一通り駅の中を案内してくれた小林さんは別れ際、「輪島まで行くのは危ないから、気ぃつけて下さいよ」と、こちらの心配をしてくれた。
崖崩れで土砂が覆いかぶさった山道
この数時間で感覚が麻痺(まひ)してしまったのだろう。亀裂の入った道路や倒壊した家を見つけても、驚きが薄れていた。もっと言えば、なくなっていた。しかし、穴水駅を発ち、県道303号線の山間部に入ると、すぐに小林さんの忠告をかみしめることになる。
片側1車線の細い山道。崖崩れで土砂が覆いかぶさり、反対側のガードレールが山の下へと崩落している箇所がいくつもあった。

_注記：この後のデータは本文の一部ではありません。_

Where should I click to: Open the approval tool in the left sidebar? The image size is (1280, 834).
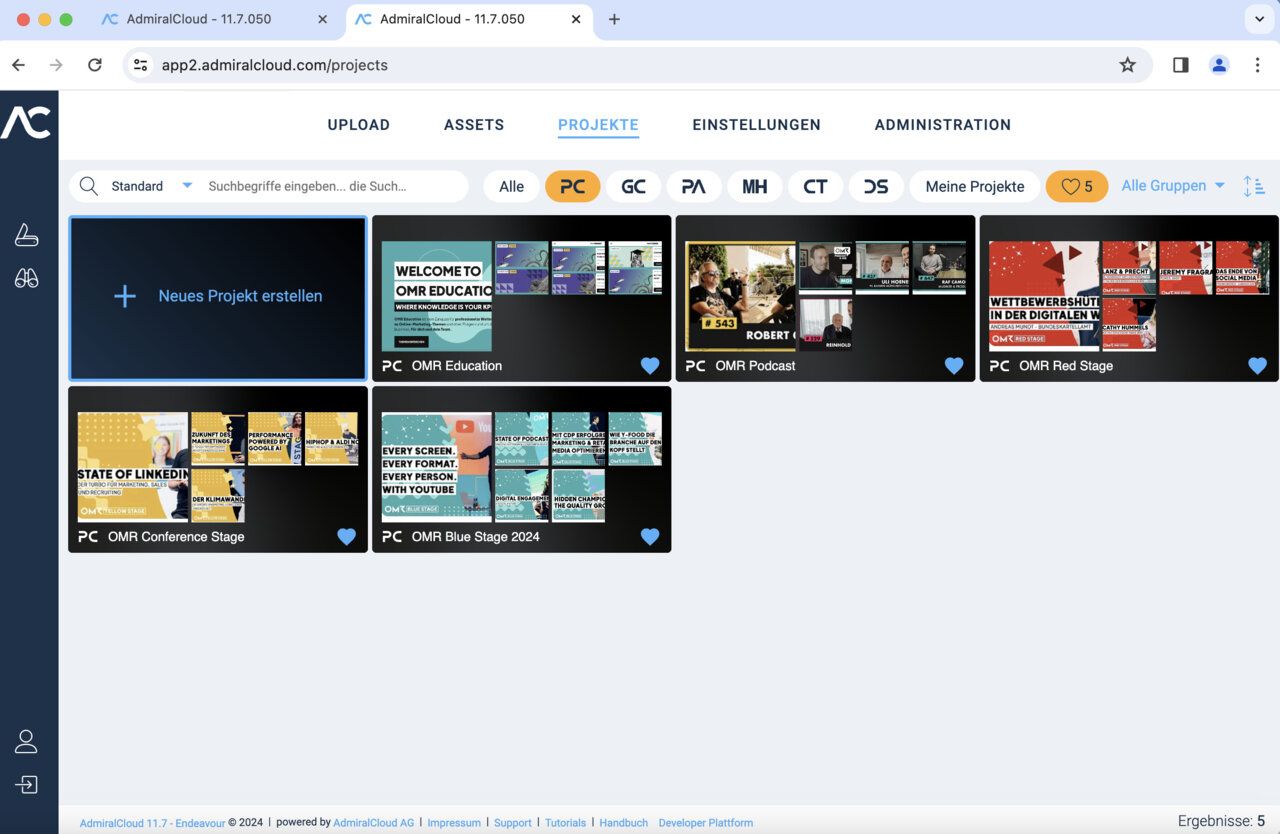tap(27, 234)
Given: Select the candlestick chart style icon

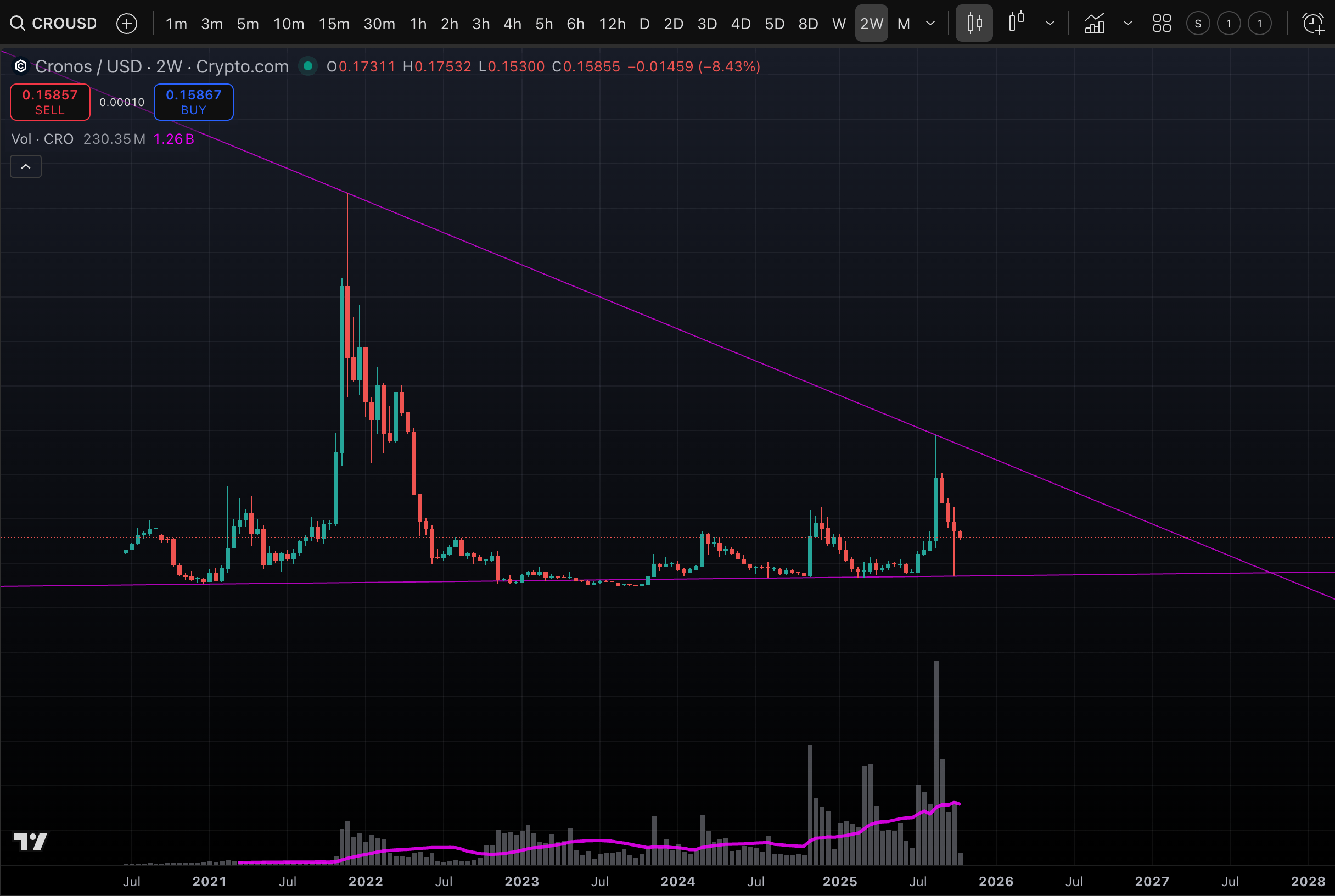Looking at the screenshot, I should point(973,23).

穴水以南とは比べ物にならないほどの悪路を、輪島へ向かう車と穴水へ向かう車が代わりばんこに通り、かつ愛知や三重など全国から集結した消防や自衛隊の大型車両も走るのだから、当然、所々で大渋滞が発生する。20分以上車列がまったく動かず、500メートル進むのに1時間半かかった区間もあった。
気がつけば、ラジオが伝える県内の死者数が、時間とともにどんどん増えていた。輪島市に入るまで残り数キロの場所に来ていながら、ほんの少しずつしか近づけない状況が長く続いた。金沢を出てから、すでに5時間が経過していた。